On-line version ISSN 2310-3833
Print version ISSN 0038-2337

Abstract

VISSER, Marieta et al. In-hand manipulation (IHM) in children 6 and 7 years of age: A follow-up study. S. Afr. j. occup. ther. [online]. 2016, vol.46, n.2, pp.52-58. ISSN 2310-3833.  http://dx.doi.org/10.17159/2310-3833/2016/v46n2a9.

BACKGROUND AND AIM: No comprehensive, standardised measureing instruments with age-related norms, to evaluate all IHM components, are currently available, causing difficulty with regard to accurate assessment and intervention planning. This lack of a context-specific, valid and reliable measure in the field ofpaediatrics remains a challenge for South African occupational therapy clinicians The aim of this study was therefor to investigate the IHM skills in six- and seven-year-old children in Bloemfontein, South Africa. METHODS: A quantitative descriptive study was conducted by using video footage of each child in the study performing the activities on the Free State University In Hand Manipulation (FSU IHM) Checklist, and scoring their performance. RESULTS: One-hundred and fifty-eight children in the age group 6-7 years participated in the study. Results indicated that most children in both these age groups could perform translation, simple and complex rotation, and shift with stabilisation. However, complex rotation with stabilisation was more difficult for both age groups. Compensatory methods were mostly used in combination by both age groups. CONCLUSION: The results from this study could be combined with those obtained for four and five year children in a previous study, to develop base-line IHM standards for children aged four - seven years, to inform clinical decision making and practice.
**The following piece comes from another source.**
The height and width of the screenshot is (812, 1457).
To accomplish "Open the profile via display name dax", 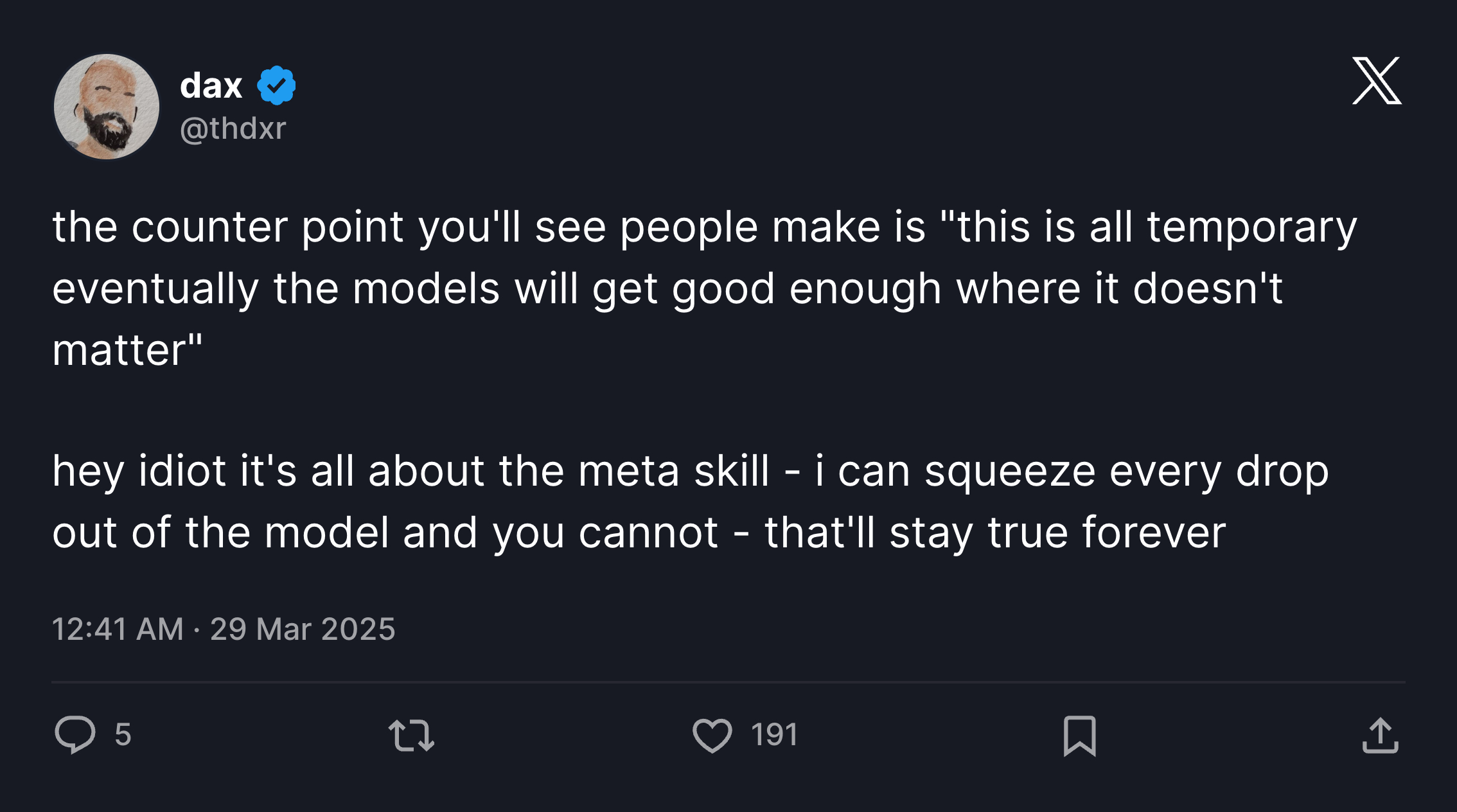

The Free State University In Hand Manipulation (FSU IHM) Checklist provides occupational therapists with a comprehensive, inexpensive instrument for the assessment of all IHM components, which is easily reproducible and quick to administer. The checklist is not yet generalisable to the South African population but can serve as an interim measure. Further development of the checklist is recommended.

Keywords : In-hand manipulation; assessment; translation; rotation; shift.